*Dataset records*:

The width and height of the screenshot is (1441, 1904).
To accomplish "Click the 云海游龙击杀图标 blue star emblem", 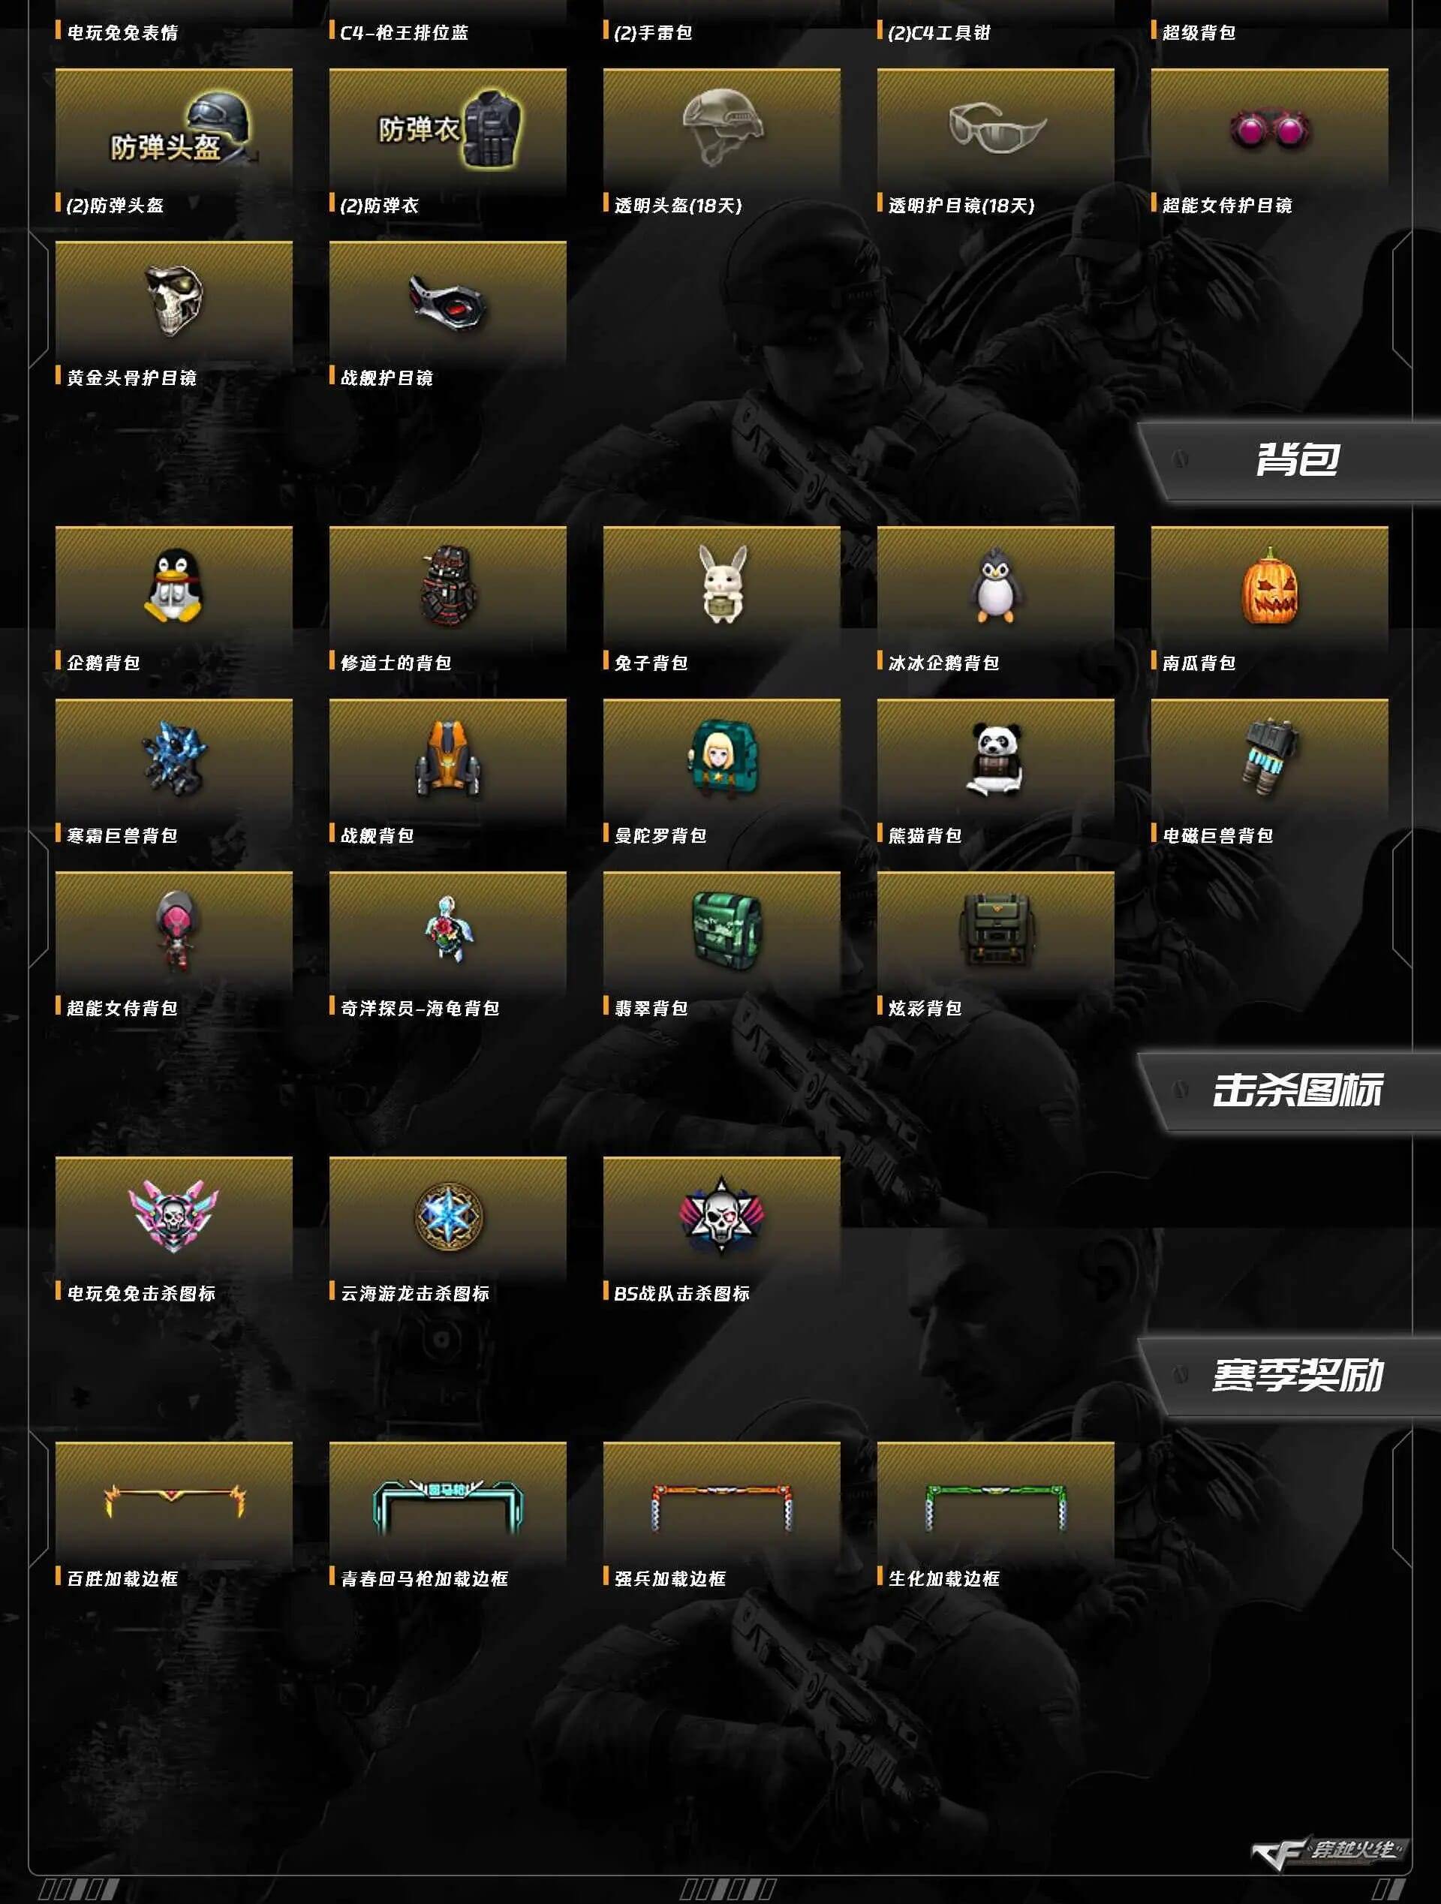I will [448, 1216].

==

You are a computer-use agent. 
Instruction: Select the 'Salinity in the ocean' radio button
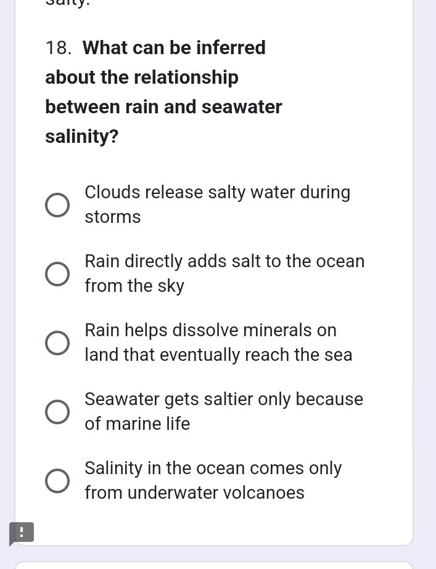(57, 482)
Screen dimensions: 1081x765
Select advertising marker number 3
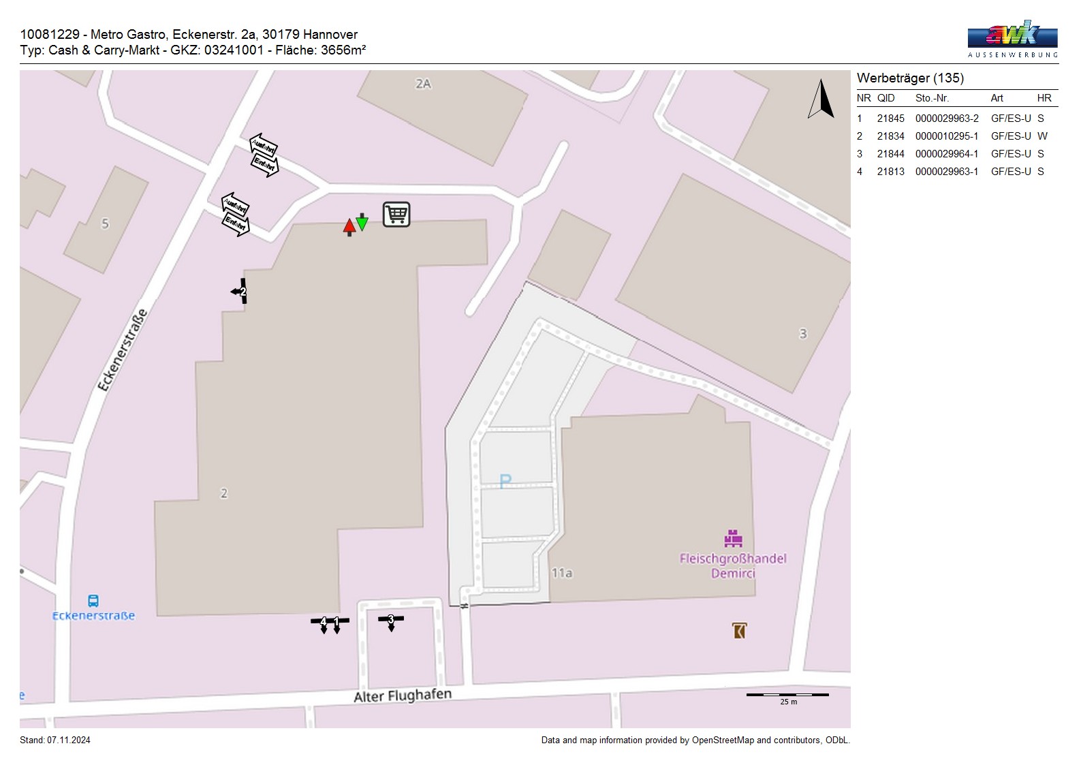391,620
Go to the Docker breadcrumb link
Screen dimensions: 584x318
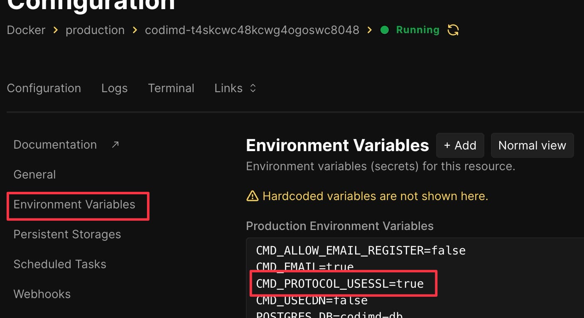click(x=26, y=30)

*Requirement*:
Copy the data from the line containing "Go to the Docker breadcrumb link" through the line containing "click(x=26, y=30)", with both of those lines included. Leave the pictures out.

*Correct result*:
Go to the Docker breadcrumb link
Screen dimensions: 584x318
click(x=26, y=30)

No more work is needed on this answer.